═══ Supplied entries

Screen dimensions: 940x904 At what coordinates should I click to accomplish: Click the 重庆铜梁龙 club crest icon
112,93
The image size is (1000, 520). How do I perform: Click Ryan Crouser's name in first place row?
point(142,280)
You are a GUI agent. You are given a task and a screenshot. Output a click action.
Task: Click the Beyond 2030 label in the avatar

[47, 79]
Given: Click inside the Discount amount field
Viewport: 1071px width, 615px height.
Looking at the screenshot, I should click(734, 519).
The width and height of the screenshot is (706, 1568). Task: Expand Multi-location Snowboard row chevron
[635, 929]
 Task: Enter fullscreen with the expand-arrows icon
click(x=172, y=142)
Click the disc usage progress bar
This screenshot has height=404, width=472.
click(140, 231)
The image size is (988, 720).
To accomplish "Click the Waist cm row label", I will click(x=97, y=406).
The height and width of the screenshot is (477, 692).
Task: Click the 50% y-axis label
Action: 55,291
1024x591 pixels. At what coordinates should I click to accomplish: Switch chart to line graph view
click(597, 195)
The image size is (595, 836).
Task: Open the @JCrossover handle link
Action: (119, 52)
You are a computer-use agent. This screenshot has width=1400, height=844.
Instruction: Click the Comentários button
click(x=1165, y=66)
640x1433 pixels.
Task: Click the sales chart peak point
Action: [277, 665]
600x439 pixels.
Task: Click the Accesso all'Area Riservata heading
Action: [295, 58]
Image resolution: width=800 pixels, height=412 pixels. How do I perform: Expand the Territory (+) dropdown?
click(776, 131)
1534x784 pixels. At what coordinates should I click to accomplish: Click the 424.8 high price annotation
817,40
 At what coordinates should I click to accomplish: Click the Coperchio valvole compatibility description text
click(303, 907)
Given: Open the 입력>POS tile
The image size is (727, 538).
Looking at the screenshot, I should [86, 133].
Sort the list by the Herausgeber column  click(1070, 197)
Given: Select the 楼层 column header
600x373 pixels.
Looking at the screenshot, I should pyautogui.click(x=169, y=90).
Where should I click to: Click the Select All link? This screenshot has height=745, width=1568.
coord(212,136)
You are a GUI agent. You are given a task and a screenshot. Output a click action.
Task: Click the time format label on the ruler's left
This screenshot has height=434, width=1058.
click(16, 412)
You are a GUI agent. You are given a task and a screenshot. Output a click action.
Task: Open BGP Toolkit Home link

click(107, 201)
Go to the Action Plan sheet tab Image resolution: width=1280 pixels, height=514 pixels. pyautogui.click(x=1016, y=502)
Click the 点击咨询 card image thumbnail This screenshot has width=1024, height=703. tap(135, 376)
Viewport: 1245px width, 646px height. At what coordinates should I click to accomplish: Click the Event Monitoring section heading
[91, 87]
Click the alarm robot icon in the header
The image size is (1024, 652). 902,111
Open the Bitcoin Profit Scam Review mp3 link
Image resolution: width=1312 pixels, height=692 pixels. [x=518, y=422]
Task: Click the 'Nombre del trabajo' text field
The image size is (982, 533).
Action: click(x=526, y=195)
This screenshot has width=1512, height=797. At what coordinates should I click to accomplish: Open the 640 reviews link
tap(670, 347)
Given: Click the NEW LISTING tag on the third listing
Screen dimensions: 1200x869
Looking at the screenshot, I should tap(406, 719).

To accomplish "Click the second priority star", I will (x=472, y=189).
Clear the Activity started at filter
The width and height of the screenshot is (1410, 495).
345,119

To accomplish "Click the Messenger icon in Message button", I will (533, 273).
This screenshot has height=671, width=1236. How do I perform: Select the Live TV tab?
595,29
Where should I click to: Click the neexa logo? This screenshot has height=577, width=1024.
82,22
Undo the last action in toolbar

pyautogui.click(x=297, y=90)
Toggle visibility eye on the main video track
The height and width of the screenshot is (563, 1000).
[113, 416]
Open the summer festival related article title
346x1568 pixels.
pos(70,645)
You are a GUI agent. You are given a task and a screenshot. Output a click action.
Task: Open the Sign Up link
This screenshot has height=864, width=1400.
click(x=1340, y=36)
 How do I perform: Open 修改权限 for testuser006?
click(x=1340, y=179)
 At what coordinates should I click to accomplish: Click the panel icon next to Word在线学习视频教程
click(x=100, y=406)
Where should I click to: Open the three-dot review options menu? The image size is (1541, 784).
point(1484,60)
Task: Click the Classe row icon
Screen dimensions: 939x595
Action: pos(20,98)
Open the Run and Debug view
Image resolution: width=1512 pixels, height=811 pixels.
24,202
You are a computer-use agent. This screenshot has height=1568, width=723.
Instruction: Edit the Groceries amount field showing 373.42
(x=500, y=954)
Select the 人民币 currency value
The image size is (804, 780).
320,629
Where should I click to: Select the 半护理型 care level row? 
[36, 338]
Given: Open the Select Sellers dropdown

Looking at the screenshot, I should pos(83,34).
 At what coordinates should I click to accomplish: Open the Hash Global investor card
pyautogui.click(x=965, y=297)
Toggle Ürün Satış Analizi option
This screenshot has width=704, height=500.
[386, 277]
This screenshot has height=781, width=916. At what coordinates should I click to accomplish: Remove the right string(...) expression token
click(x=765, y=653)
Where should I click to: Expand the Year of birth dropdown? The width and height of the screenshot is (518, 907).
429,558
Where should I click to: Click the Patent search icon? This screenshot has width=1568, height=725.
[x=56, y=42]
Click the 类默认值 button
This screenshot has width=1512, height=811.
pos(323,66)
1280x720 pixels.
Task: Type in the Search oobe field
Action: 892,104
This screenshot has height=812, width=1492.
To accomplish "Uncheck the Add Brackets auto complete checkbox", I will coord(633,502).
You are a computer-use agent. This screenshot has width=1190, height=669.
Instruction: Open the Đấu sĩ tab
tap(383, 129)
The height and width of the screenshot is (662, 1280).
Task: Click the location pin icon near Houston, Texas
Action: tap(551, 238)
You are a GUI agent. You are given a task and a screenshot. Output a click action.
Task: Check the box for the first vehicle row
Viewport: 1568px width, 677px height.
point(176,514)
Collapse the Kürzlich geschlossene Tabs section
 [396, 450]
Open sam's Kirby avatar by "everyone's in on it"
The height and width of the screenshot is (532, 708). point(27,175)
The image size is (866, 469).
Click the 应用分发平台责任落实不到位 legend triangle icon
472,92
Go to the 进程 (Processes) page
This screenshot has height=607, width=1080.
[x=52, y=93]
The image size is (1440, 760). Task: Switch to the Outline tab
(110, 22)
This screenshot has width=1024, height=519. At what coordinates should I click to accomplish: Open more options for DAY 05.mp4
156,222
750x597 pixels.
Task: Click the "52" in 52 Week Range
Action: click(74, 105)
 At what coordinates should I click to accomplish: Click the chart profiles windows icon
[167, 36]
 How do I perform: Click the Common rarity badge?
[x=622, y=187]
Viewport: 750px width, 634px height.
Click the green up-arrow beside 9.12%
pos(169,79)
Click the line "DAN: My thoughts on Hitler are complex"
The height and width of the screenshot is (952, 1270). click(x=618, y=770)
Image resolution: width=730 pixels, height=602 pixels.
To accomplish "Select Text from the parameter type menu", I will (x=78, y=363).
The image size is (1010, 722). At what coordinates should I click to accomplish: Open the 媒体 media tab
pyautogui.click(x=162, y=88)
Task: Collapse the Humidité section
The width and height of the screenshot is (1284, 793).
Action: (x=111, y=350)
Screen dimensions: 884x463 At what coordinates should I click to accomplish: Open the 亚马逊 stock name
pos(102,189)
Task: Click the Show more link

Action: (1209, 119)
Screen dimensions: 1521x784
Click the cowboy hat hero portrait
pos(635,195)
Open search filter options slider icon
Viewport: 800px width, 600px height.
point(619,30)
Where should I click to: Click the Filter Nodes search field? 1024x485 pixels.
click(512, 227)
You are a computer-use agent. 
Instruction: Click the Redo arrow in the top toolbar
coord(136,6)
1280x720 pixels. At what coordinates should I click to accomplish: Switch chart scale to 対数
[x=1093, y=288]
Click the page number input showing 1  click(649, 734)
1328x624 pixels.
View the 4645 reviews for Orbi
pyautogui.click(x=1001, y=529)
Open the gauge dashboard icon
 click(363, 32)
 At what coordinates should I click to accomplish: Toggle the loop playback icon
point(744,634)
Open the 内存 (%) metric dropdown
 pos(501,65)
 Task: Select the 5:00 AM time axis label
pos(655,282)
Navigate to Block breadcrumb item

══════

Assignment: Among the entries above, find the line with "Click the 应用分发平台责任落实不到位 legend triangle icon" and the line with "Screen dimensions: 1521x784"; give again exactly these two lines and all lines between them.

Exercise solution:
Click the 应用分发平台责任落实不到位 legend triangle icon
472,92
Go to the 进程 (Processes) page
This screenshot has height=607, width=1080.
[x=52, y=93]
The image size is (1440, 760). Task: Switch to the Outline tab
(110, 22)
This screenshot has width=1024, height=519. At what coordinates should I click to accomplish: Open more options for DAY 05.mp4
156,222
750x597 pixels.
Task: Click the "52" in 52 Week Range
Action: click(74, 105)
 At what coordinates should I click to accomplish: Click the chart profiles windows icon
[167, 36]
 How do I perform: Click the Common rarity badge?
[x=622, y=187]
Viewport: 750px width, 634px height.
Click the green up-arrow beside 9.12%
pos(169,79)
Click the line "DAN: My thoughts on Hitler are complex"
The height and width of the screenshot is (952, 1270). click(x=618, y=770)
Image resolution: width=730 pixels, height=602 pixels.
To accomplish "Select Text from the parameter type menu", I will (x=78, y=363).
The image size is (1010, 722). At what coordinates should I click to accomplish: Open the 媒体 media tab
pyautogui.click(x=162, y=88)
Task: Collapse the Humidité section
The width and height of the screenshot is (1284, 793).
Action: (x=111, y=350)
Screen dimensions: 884x463 At what coordinates should I click to accomplish: Open the 亚马逊 stock name
pos(102,189)
Task: Click the Show more link

Action: (1209, 119)
Screen dimensions: 1521x784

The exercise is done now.